Ivory Coast Aftermath: The People, Not the President(s) Come First

In the Ivory Coast's post-election turmoil, seven women at an all-women's rally are shot down. Unacceptable.

By Akiba Solomon Mar 07, 2011

I’m no expert in the electoral politics or cultural nuances of the Ivory Coast, the world’s leading cocoa producer. I can only tell you what I see through my African-American lens. And it’s breaking my heart.

I’m seeing yet another nation in my motherland caught up in a power struggle between two men on opposite sides of the post-colonial coin.

I’m seeing President Laurent Gbagbo–a former history professor and labor unionist who in 2000 defeated dictatorial General Robert Guei with popular support–exploit anti-immigrant sentiment in the nation’s Christian South to keep an office he agreed to vacate in 2005. I’m seeing how he’s delayed elections, how he’s altered the constitution to disenfranchise immigrant laborers from neighboring Burkina Faso and Mali, and how he’s allowed his country to split in half following the November 2010, UN-monitored elections that reportedly favored his opponent, Alassane Ouattara.

I’m seeing Alassane Ouattara, a former IMF official from the country’s Muslim North, rest on the power of so-called rebel groups, the military support of United Nations peacekeepers, and institutional muscle of the African Union and the Economic Community of West African States.

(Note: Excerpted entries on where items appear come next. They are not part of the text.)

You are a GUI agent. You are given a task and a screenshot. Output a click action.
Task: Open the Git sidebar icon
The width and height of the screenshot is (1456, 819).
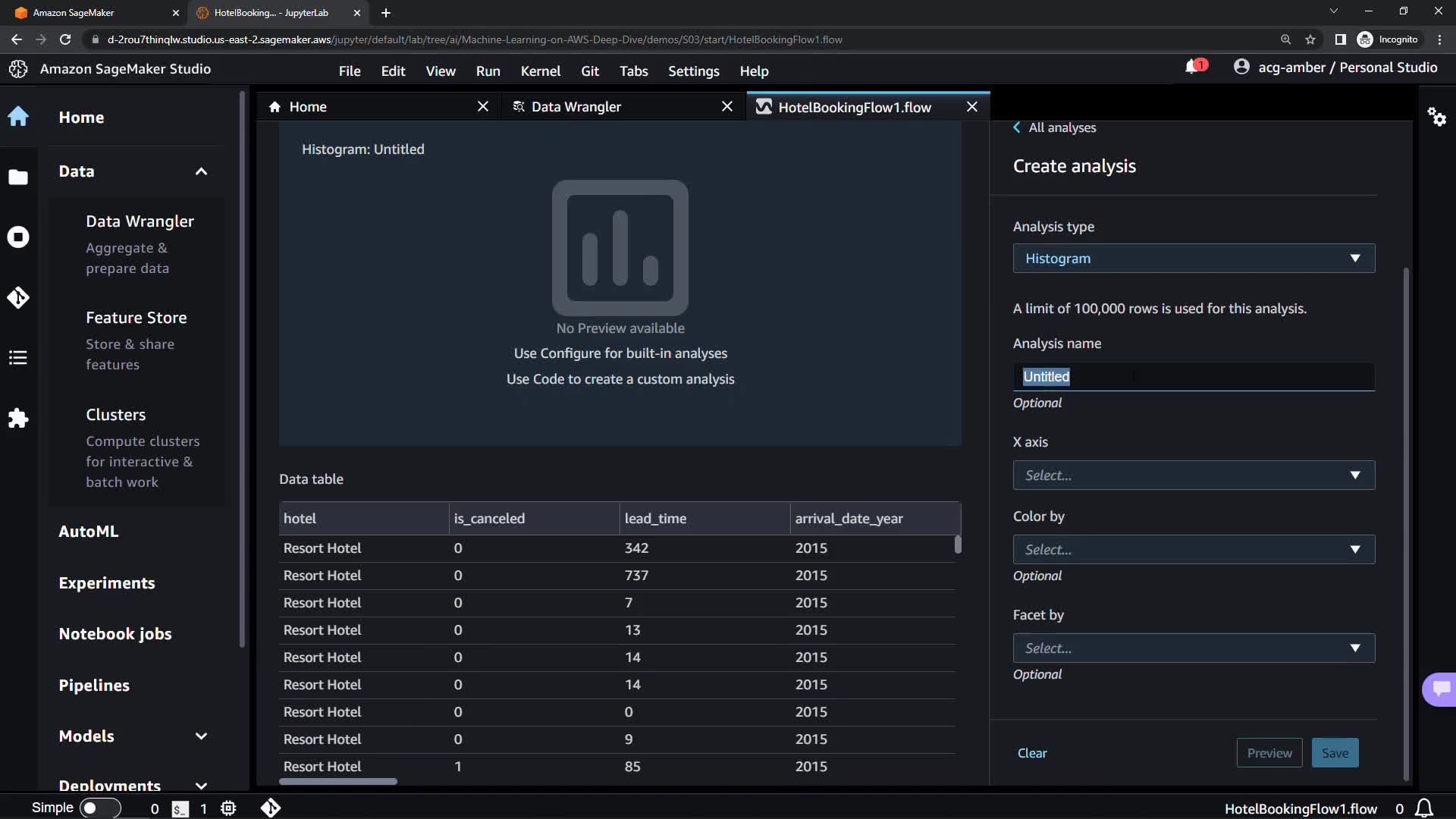[x=18, y=297]

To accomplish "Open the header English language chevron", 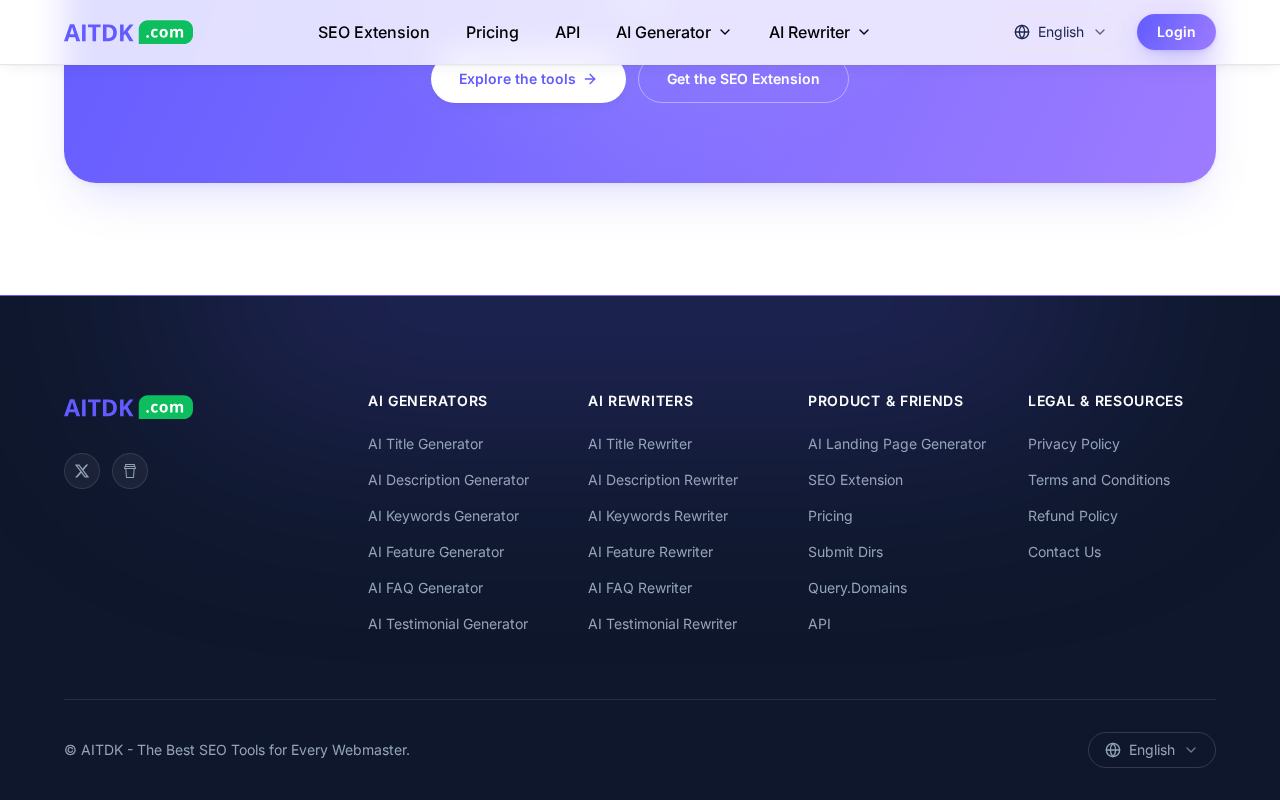I will coord(1100,32).
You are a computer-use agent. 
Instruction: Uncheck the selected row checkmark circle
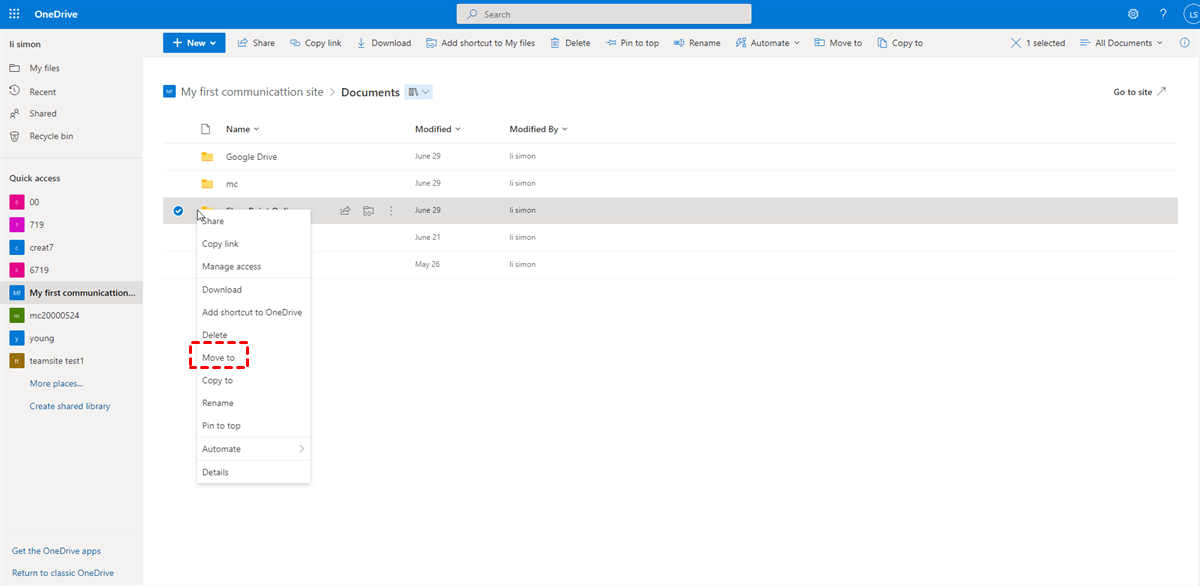[178, 211]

I’m seeing Ivory Coast former colonizer France–which still has significant economic interests there–take Ouattara’s side.

I’m seeing the inevitable euphemisms Western media use to characterize African leadership–Gbagbo is a ‘strongman.’ France, the UN and European banks are the ‘international community.’ And so on.

And then I’m seeing the above video in which thousands of sisters who were peacefully, joyfully protesting Gbagbo are shot at by what looks like Gbagbo-backed tanks. Seven died. Hundreds cried.

At this moment, the words of Syracuse University African American Studies and poly sci professor Horace Campbell, are the only ones that make sense to me. They’re not immediate. Not tactical. Just true to this non-expert who can’t sit still while women, men and children die in the crossfire of political machinations.

We must have a higher standard for what is called democracy and people’s rights and peace. And part of the lessons we should learn out of this long process to democratize the Ivory Coast, that is much more than Ouattara and Gbagbo, it’s about democratic rights for the working people, democratic rights for those who work on cocoa plantation, the rights of women, the rights of people of different religious and different ideological orientations. … The central political questions in Africa are life, health and the quality of the well-being of the youth.

I’m no expert, but I know that the people must come first. If you’re shooting unarmed women protesting for their quality of life, something is desperately wrong.